**The request:**
Reproduce the following data line for line without changing anything, but omit the pictures.

**** Dataset excerpts ****

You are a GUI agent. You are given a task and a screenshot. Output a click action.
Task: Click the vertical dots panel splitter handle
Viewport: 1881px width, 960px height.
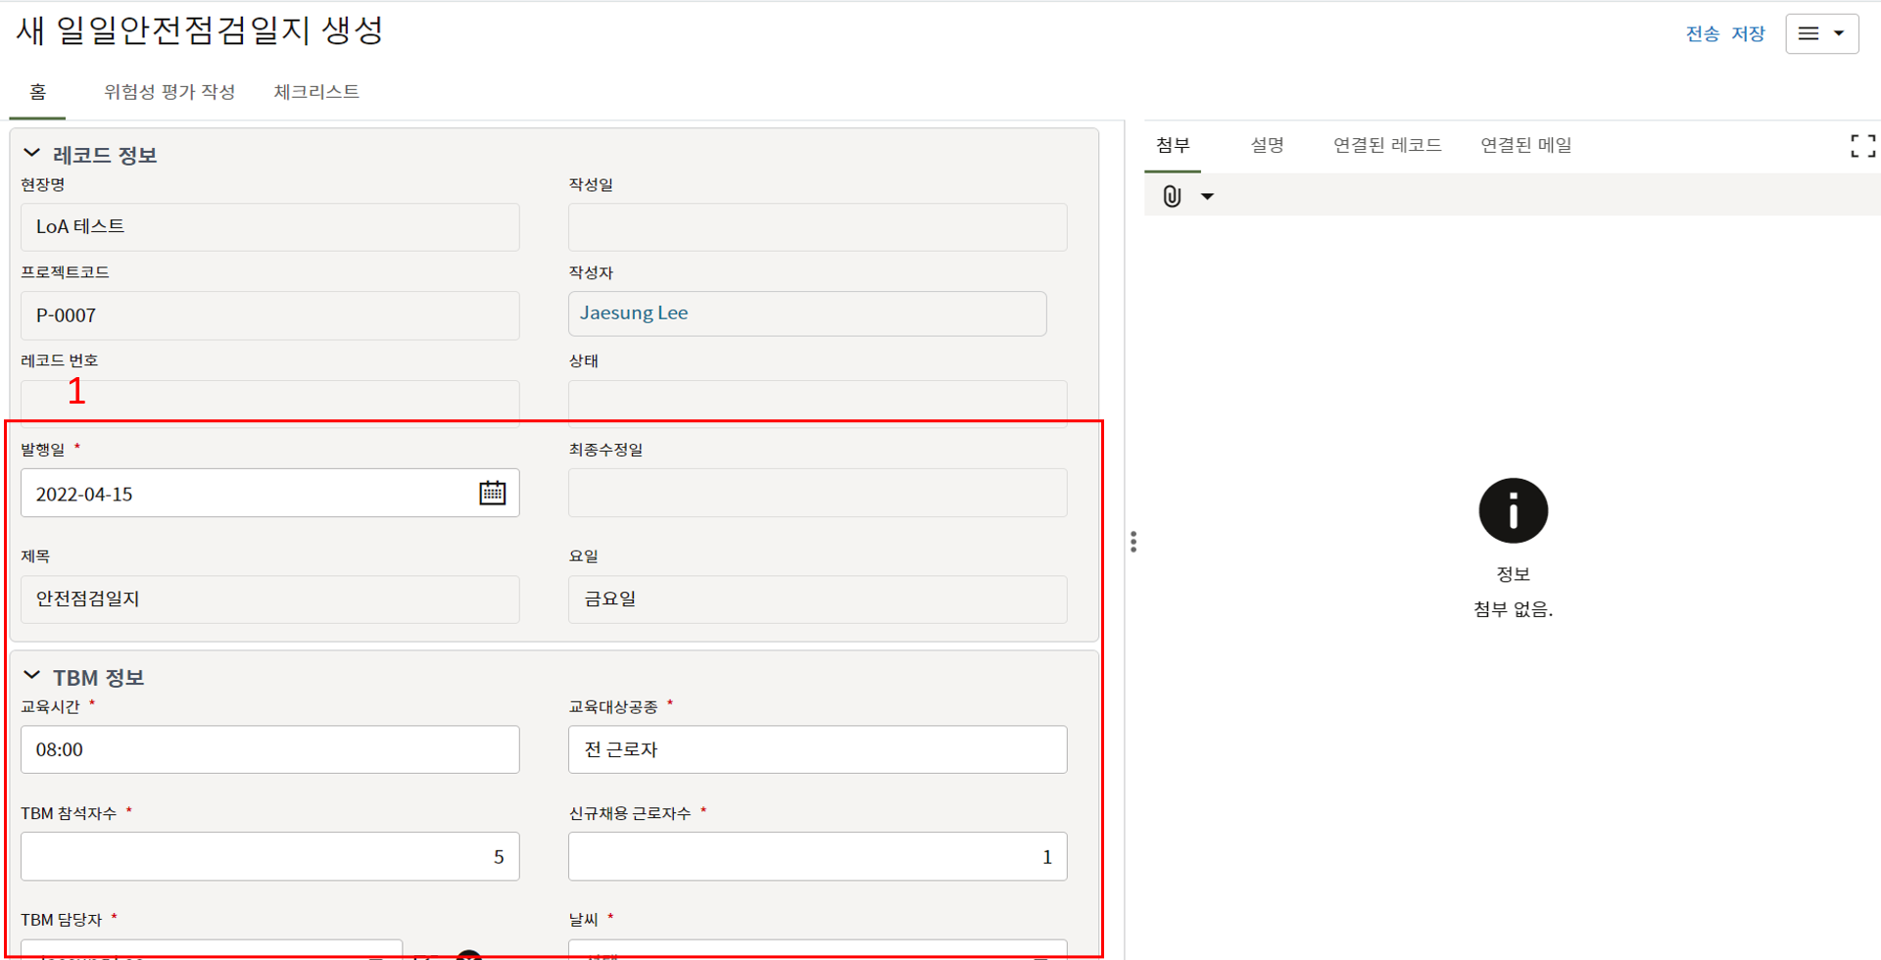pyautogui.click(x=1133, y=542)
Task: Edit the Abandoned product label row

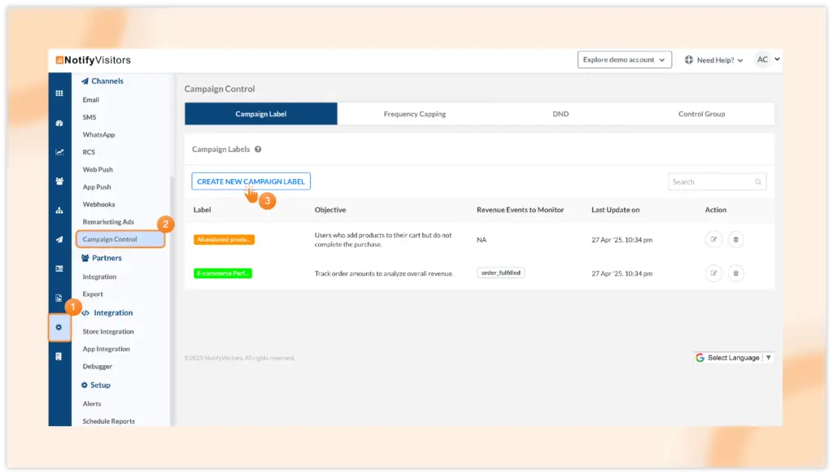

****

**Task response:**
You are a GUI agent. You are given a task and a screenshot. Output a click action.
Task: Click the vertical dots panel splitter handle
Viewport: 1881px width, 960px height.
pyautogui.click(x=1133, y=542)
Task: Edit the Abandoned product label row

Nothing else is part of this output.